简体   繁体   中英

Node.js worker threads stop parallelizing when I require a Typescript-compiled file

So my long-term goal here is to run a function from "main.ts" in parallel with 7 different inputs. There's no shared resources, just a pure function.

As a test, I spun up worker threads that did trivial math operations over and over, and it parallelized perfectly (code shown below).

However, when I so much as require (not run in any way) a function from the main portion of my app, the trivial math operations stop parallelizing.

I'm completely lost on how requiring a file can change thread behavior. Anyone have ideas? I've pasted as much info as I can below.

worker_thread.js

const process = require("process");

function heavyComputation(data){
  console.time(data.toString())
  let sum = 0;
  for (let i = 0; i < 100000000; i++){
    sum = Math.pow(sum,1.02) % 100000;
  }
  console.timeEnd(data.toString())
  return data + 1000;
}

process.on("message", (message) => {
  process.send({
    result: heavyComputation(1),
  });
});

worker_test.js

const child_process = require("child_process");

let workers = [];
const NUM_THREADS = 7;
let pendingResults = NUM_THREADS;

console.time("async");
function onMessage(message) {
  // console.log("Received response message:", message.result);
  pendingResults--;
  if (pendingResults == 0){
    console.timeEnd("async");
    workers.forEach(x => x.kill());
  }
}

for (let i = 0; i < NUM_THREADS; i++){
  workers[i] = child_process.fork("src/server/worker_thread.js");
  workers[i].addListener("message", onMessage);
}

for (let i = 0; i < NUM_THREADS; i++){
  workers[i].send({ data: argsData });
}

The above two files work exactly as you'd expect:

before

1: 843.353ms
1: 837.07ms
1: 848.494ms
1: 844.644ms
1: 847.34ms
1: 855.917ms
1: 896.467ms
async: 976.024ms

However, when I add the following to worker_thread.js , it all breaks. What it's importing is the transpiled version of my main typescript file.

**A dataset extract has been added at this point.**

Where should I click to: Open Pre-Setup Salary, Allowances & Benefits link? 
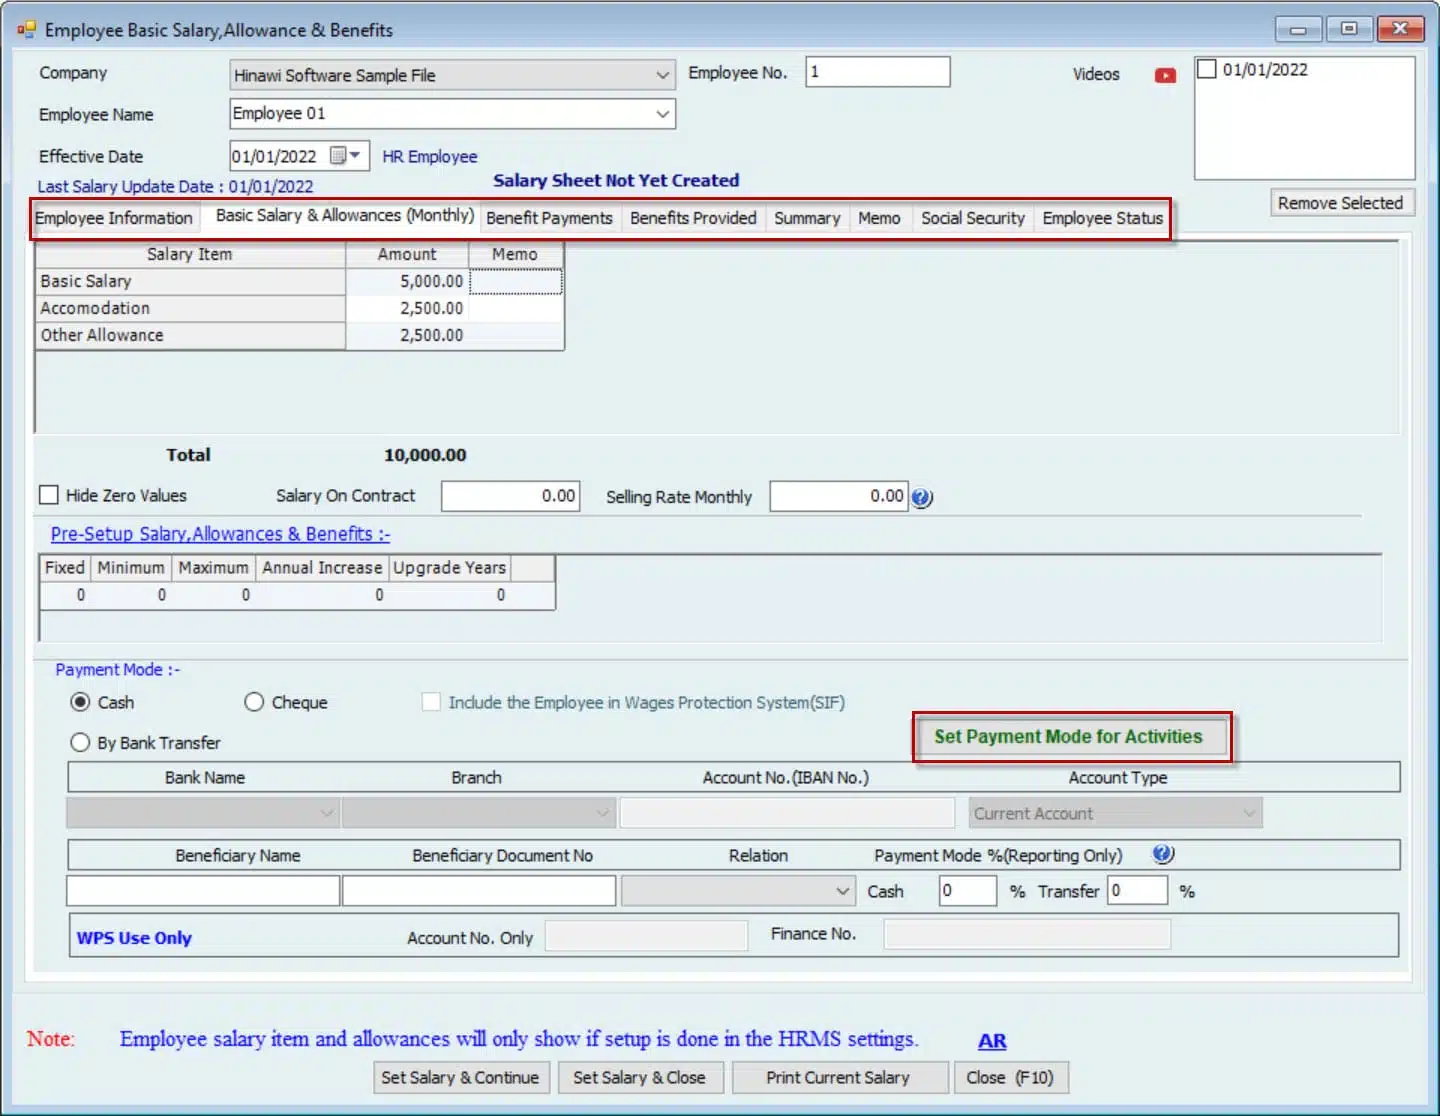[x=220, y=534]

const mainApp = require("../../built/src/server/main.js");

after

1: 846.826ms
1: 864.081ms
1: 873.927ms
1: 874.493ms
1: 921.775ms
1: 927.178ms
1: 942.86ms
async: 2.205s

Notice how the whole operation takes significantly longer, despite each individual one taking the same amount of time as before.

The contents of main are far too large to post here, but here's some of the imports/config at the top of the built file:

"use strict";
var __assign = (this && this.__assign) || function () {
...

Object.defineProperty(exports, "__esModule", { value: true });
exports.addTapInfoToAiParams = exports.evaluateFirstPlacements = exports.getBestMove = void 0;
var evaluator = require("./evaluator");
var aiModeManager = require("./ai_mode_manager");
var boardHelper = require("./board_helper");

So it turns out that deep in the dependency tree of the file I was requiring, it was reading a large text file from hard disk, which slowed down the worker thread significantly, and made multithreading harder.

Mystery solved. I doubt many other people will have this issue, but in case someone does, hopefully this saved you some time.